Aaron Swartz work also focused on sociology, civic awareness and activism. According to Wikileaks, Swartz “helped launch the Progressive Change Campaign Committee in 2009 to learn more about effective online activism. In 2010 he became a research fellow at Harvard University's Safra Research Lab on Institutional Corruption. He founded the online group Demand Progress, known for its campaign against the Stop Online Piracy Act. “ For his good work, Swartz was arrested on state breaking-and-entering charges, after systematically downloading academic journal articles from JSTOR. Federal prosecutors later charged him with two counts of wire fraud and 11 violations of the Computer Fraud and Abuse Act, carrying a cumulative maximum penalty of $1 million in fines, 35 years in prison, asset forfeiture, restitution and supervised release.

Swartz declined a plea bargain under which he would have served six months in federal prison, and hanged himself two days later. Given that Swartz is one whistleblower who is dead, he is an excellent candidate for “Biggest Whistleblower Loser”.

William Binney is a former highly placed intelligence official with the United States National Security Agency (NSA) turned whistleblower. Binney resigned on October 31, 2001, after more than 30 years with the agency. Binney has also been publicly critical of the NSA for spying on U.S. citizens, saying of its expanded surveillance after the 9/11 attacks that "it's better than anything that the KGB, the Stasi, or the Gestapo ever had". He challenged Trailblazer's ineffectiveness and unjustified high cost compared to the far less intrusive ThinThread. After he left the NSA in 2001, Binney was one of several people investigated as part of an inquiry into the 2005 New York Times exposé on the agency’s warrantless spying program. Binney was cleared of wrongdoing after three interviews with FBI agents beginning in March 2007, but one morning in July 2007, a dozen agents armed with rifles appeared at his house, one of whom entered the bathroom and pointed his gun at Binney, still toweling off from a shower. In that raid, the FBI confiscated a desktop computer, disks, and personal and business records. The NSA revoked his security clearance, forcing him to close a business he ran with former colleagues at a loss of a reported $300,000 in annual income. Binney spent more than $7,000 on legal fees. Due to lack of jail time and smaller financial loss, Binney is probably a poor candidate for “Biggest Whistleblower Loser”.

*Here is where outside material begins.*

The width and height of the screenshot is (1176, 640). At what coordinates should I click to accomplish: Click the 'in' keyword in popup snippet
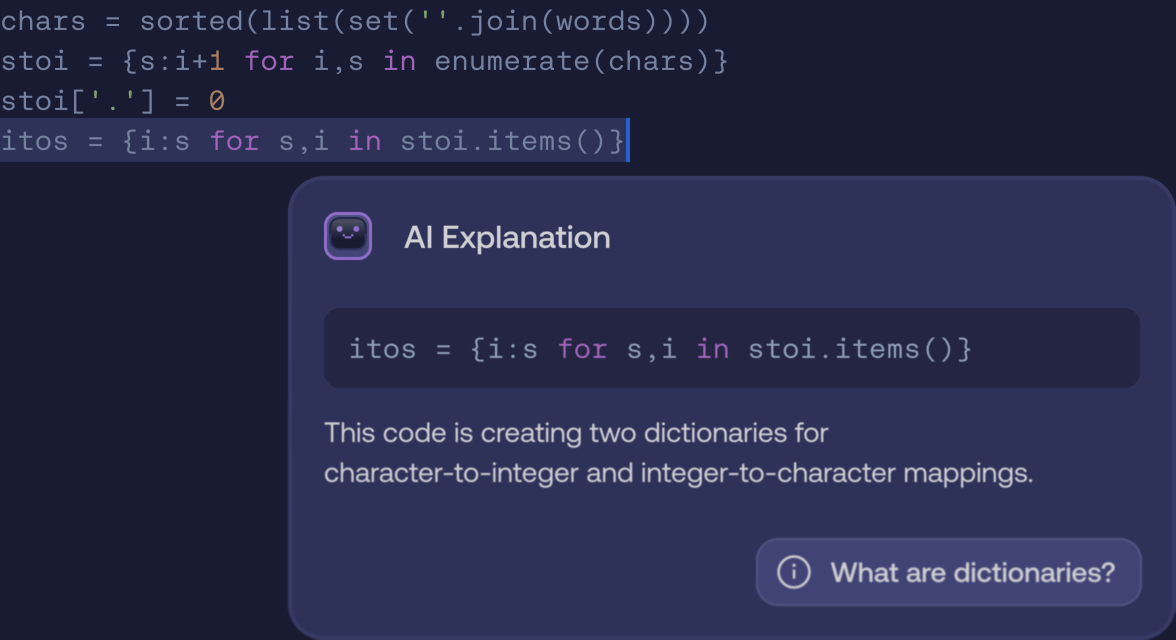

Thomas Drake, a National Security Agency employee was charged with violating the Espionage Act in 2010 for retaining classified documents for “unauthorized disclosure”. He was suspected to have leaked information on the agency’s surveillance program. Drake had challenged the Trailbazer project because he believed it violated the 4th amendment against unwarranted search. By 2003, the NSA Inspector General had declared Trailblazer an expensive failure. Trailblazer cost more than 1 billion dollars. Although Drake avoided prison when the government dropped all charges on the eve of trial, Drake had been financially devastated, losing his $150,000 job at the NSA and his pension. “Biggest Whistleblower Loser”?

Jesselyn Radack, herself a whistleblower, runs the Governent Accountablility Project, has posted this list of whistleblowers, which includes Mark Klein, Col. Anthony Shaffer, and Joe Banister. Other whistleblowers of note are Shamai Leibowitz and Stephen Kim. Radack's excellent “top ten list” is found here:

It is difficult to write an article about whistleblowers without mentioning imprisoned ex-Governor of Alabama, Don Siegelman. Siegelman is serving prison based on extreme political prosecution by Karl Rove and his minions. Siegelman's story is told here and here. Siegelman's family certainly deserve consideration as the biggest loser with respect to political prosecution.

So who is the biggest loser? The choice is unclear. What is clear is that the American public is the winner as the result of the courageous acts of these whistleblowers. It is them that I think about when I hear the words “land of the free, home of the brave”.